Homebrew no longer allows bypassing Gatekeeper for unsigned/unnotarized software

Scope of the Homebrew Change

  • Change only affects macOS, not Linux (no codesigning/notarization there).
  • It targets casks (prebuilt .app bundles, dmg/pkg installers), not formulae or bottles.
  • Building from source and using Homebrew’s own binaries for CLI tools is unchanged.
  • --no-quarantine is being deprecated/removed; Homebrew will stop clearing the com.apple.quarantine attribute for casks and move toward requiring all official casks to pass Gatekeeper (signed + notarized).

Gatekeeper, Quarantine, and Apple Silicon

  • Gatekeeper is triggered by the quarantine xattr set on downloads (browser or Homebrew). Removing it used to let unsigned apps run after one approval.
  • On Apple Silicon, the kernel requires a signature, but an ad‑hoc signature (no Apple identity) is enough to run; Gatekeeper then behaves similarly to unsigned Intel binaries.
  • --no-quarantine is already largely ineffective on ARM; Intel support is ending, so maintainers don’t want to keep chasing Gatekeeper bypasses.

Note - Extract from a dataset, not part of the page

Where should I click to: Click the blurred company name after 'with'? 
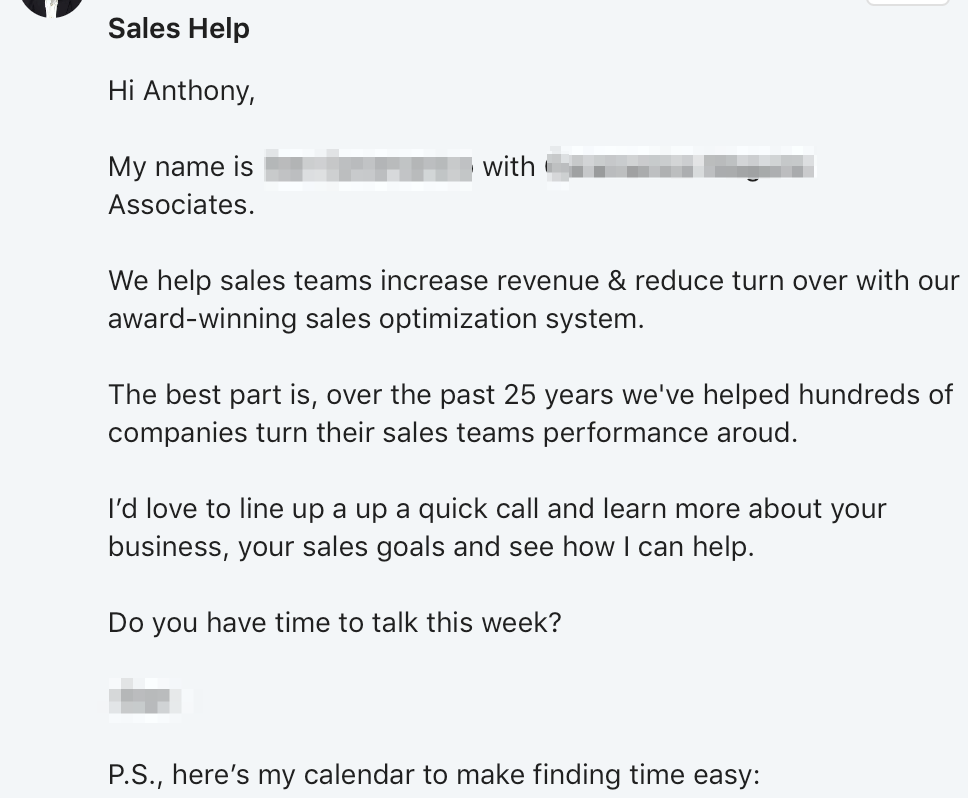click(x=680, y=167)
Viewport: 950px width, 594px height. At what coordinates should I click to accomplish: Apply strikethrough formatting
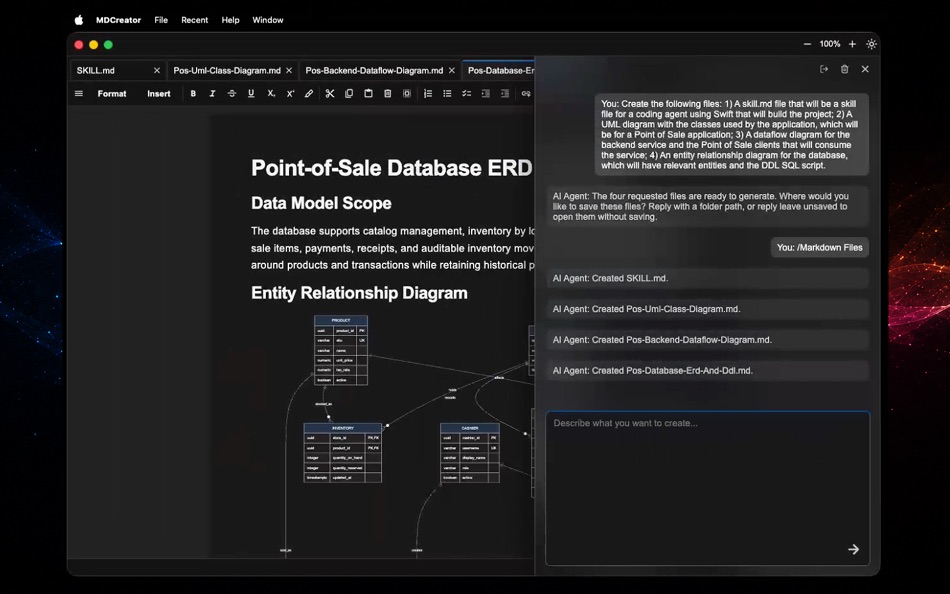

Impact on Software and Workflows

  • Unsigned/not-notarized GUI apps installed via official casks (e.g. LibreWolf, FreeTube, Alacritty, some database GUIs) will no longer “just work”: users must approve them manually or clear quarantine themselves after each update.
  • Some tools used Homebrew casks as a convenient alternative to the Mac App Store; that advantage shrinks.
  • Developers of open‑source apps are reluctant to pay $99/year and expose legal identity for Apple’s signing/notarization, so many projects won’t comply.

Workarounds and Alternatives

  • Users can still:
    • Manually clear quarantine (xattr -dr com.apple.quarantine …) or automate it (e.g. small services that watch folders).
    • Disable Gatekeeper entirely (spctl --master-disable), at the cost of global checks.
    • Use custom taps that clear quarantine in postinstall.
  • Alternatives mentioned: MacPorts, Nix/nix‑darwin, pkgsrc, Fink, asdf/mise, Spack; some people already rely on Homebrew only for casks and other tools for CLI.

Reactions to Homebrew’s and Apple’s Direction

  • Many see this as Homebrew aligning with Apple’s tightening ecosystem and abandoning power‑user freedom; others welcome stricter curation for security.
  • Strong criticism of Homebrew maintainers’ communication style (issue locking, perceived hostility, “not pro‑grade”), alongside defenses that the issue tracker is for work, not policy debate.
  • Broader worries about “boiling frog” lockdown on macOS vs praise that Gatekeeper remains disable‑able; several commenters plan or have already switched to Linux.